Waterresistance, pushers: 300 m is fine – to keep case height within limits. Pushers: either screw-down like now, or usable under water. If neither of them, going into water is not safe enough when pusher activated accidentally. I would not use chrono pushers when wet but either way it is very good to be ont he safe side.
Case back: display in case of the B01 base. Though mid-up and upper brands usually do not display their 7750-based movements I’d be happy to see the B13 too.
Case material: an alternative material of full titanium (case and bracelet) would be nice: the first ever titanium Chronomat. Mainly brushed (exactly like Aerospace Avantage), with small polished accents.
Surface: tone (or tune?
) down by partial (dominant) brushing is nice: case and bracelet size polished with some other small polished accents, with case and bracelet upper surfaces brushed. Perfect. But an all-brushed version is fine too.
Pilot bracelet: parts kept totally in level (former design) is nicer than the one with two narrow lines a tad raised (later design).
Folding clasp: quick-micro-adjust, double pusher system. At least the integration of the rubber-strap folding clasp with the mentioned properties into the Pilot bracelet.
Bezel: Airborne bezel without the trigonal extension part of the 0/60 rider tab, with or even better without the rubber inlay. Brushed surface, polished rider tabs. A fine coin-edge pattern (the very same like ont he SOH) would be fine, leaving out the 4 rider tabs. Thus the sloping of the bezel quadrals could be terminated.
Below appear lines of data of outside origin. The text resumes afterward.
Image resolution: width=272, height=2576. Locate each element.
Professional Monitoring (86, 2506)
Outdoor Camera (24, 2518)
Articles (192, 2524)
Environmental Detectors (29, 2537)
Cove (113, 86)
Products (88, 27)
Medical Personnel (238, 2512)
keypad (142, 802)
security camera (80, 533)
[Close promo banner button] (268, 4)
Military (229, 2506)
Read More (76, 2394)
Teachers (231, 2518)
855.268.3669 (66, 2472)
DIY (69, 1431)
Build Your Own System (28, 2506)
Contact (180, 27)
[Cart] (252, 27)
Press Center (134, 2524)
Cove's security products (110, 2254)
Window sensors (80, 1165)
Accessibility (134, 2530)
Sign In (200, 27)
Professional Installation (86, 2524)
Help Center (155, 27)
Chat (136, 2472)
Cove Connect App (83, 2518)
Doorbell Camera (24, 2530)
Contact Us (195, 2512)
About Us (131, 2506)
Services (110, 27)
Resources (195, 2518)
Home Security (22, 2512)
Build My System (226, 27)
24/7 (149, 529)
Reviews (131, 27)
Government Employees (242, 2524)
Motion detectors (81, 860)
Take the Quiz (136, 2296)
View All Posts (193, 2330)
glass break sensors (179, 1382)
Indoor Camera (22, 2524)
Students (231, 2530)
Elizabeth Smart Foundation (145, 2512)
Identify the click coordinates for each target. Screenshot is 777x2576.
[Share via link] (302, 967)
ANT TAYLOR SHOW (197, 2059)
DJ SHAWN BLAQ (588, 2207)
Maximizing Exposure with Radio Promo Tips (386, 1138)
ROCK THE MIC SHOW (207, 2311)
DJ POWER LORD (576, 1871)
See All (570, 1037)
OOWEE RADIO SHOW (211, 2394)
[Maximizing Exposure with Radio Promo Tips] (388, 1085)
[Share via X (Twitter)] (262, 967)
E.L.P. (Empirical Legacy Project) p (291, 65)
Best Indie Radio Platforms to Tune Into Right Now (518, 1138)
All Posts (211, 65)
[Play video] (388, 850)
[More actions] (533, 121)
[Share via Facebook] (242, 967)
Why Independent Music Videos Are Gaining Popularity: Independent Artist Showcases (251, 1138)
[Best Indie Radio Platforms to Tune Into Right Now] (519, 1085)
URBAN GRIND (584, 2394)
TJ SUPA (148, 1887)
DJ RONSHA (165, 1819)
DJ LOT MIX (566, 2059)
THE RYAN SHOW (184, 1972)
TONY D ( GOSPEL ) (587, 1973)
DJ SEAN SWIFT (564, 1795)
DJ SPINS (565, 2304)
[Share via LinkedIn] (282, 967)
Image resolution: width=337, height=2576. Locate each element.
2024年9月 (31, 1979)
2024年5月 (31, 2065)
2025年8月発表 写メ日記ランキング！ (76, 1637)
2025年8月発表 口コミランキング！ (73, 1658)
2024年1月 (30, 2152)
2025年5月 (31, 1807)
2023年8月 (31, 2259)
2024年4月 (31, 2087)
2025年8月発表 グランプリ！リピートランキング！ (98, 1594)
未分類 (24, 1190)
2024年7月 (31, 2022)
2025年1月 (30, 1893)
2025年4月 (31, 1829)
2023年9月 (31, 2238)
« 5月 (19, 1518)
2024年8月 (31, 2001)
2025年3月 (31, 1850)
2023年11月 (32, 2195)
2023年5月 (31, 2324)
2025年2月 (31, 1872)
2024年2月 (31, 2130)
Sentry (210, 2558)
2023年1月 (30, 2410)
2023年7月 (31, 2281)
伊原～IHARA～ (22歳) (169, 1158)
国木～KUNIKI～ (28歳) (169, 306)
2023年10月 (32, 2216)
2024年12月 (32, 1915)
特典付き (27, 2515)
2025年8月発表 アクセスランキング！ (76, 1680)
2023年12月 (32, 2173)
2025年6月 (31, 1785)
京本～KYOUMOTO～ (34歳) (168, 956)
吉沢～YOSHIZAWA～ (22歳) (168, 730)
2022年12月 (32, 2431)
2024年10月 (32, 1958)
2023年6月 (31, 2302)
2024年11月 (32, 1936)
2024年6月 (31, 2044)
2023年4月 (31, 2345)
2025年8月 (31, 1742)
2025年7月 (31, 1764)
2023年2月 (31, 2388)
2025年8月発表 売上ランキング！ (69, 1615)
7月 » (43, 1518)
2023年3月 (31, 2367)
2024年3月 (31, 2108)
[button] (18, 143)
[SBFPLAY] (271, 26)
Rehaut: dropping the useless 0/100 ring, keeping only the tachymeter ring. Thus the tachy caracters might be a tad larger. Breitling Chrono Cockpit 3rd (=final) dial execution is a nice example.
Dial color: „Breitling-blue” or Blackeye-blue for me. I do not need the wings logo on the dial but does not disturb me either. As the present Chronomat was born under the Schneiders, why not… or offer both. A more polished case with wings, a more (or totally) brushed without.
Date window: I also hate the date at 4:30, even worse the „oblique” digit positioning (only partly because of I don’t like the El Primero), a vertical (Valjoux 7740-like) would be much nicer. Or at 6, like on some Seamaster Chrono watches or the new Heuer Autavia. But the very best is a Big Date at 12!
Weekday feature: important, because it changes every day
. (For those on holidays, or working on different schedules on each working-day (like me), or not working at all…) :
1.One option is the day-date version of the B13 (ETA-Valjoux 7750), as Mr. Kern very cleverly seems to broaden the day-date B13-versions availability (Superocean Heritage Chrono, Aviator (Navitimer)
. It might finally very well appear in the Chronomats too, would be excellent. An ETA 7751 with minute counter transferred to 3 o’clock would also be interesting
.
2.The other options are based on the B01: one is an introduction of a weekday indicator – either in a window, or on a subdial – later more about this. The other way of indicating the weekday is to apply a simple full calendar module (without moonphases): weekday and month at 12, date either by a hand with crescent, or by a window. Templates are Valjoux 72C, Valjoux 7751, some Blancpain, Zenith El Primero and JLC watches and others.
Chronograph: basically maintaining the Tri-Compax dial. Optional: 60 minutes minute counter from the center, and if so (very usefull modification!!!): the freed place of the 3 o’clock subdial can be placed a week-day indicator subdial by a small hand with crescent again. Fly-back!!!
I know – and completely agree – that Breitling will not go Haute Horlogerie but all these mentioned above (day-date, simple full calendar, big date, 60 minutes central chrono minute counter, fly-back) are so-called „small complications”, even smaller – so to say – than e. g. a rattrapante. Many of them are videly available inside or outside Breitling.
Movement: B01 base is perfect. Balance bridge, free sprung balance, direct adjustment on balance wheel, silicone escapement parts – monstly to achieve great antimagnetism, but better long-time daily rates and longer maintenance intervals are also important.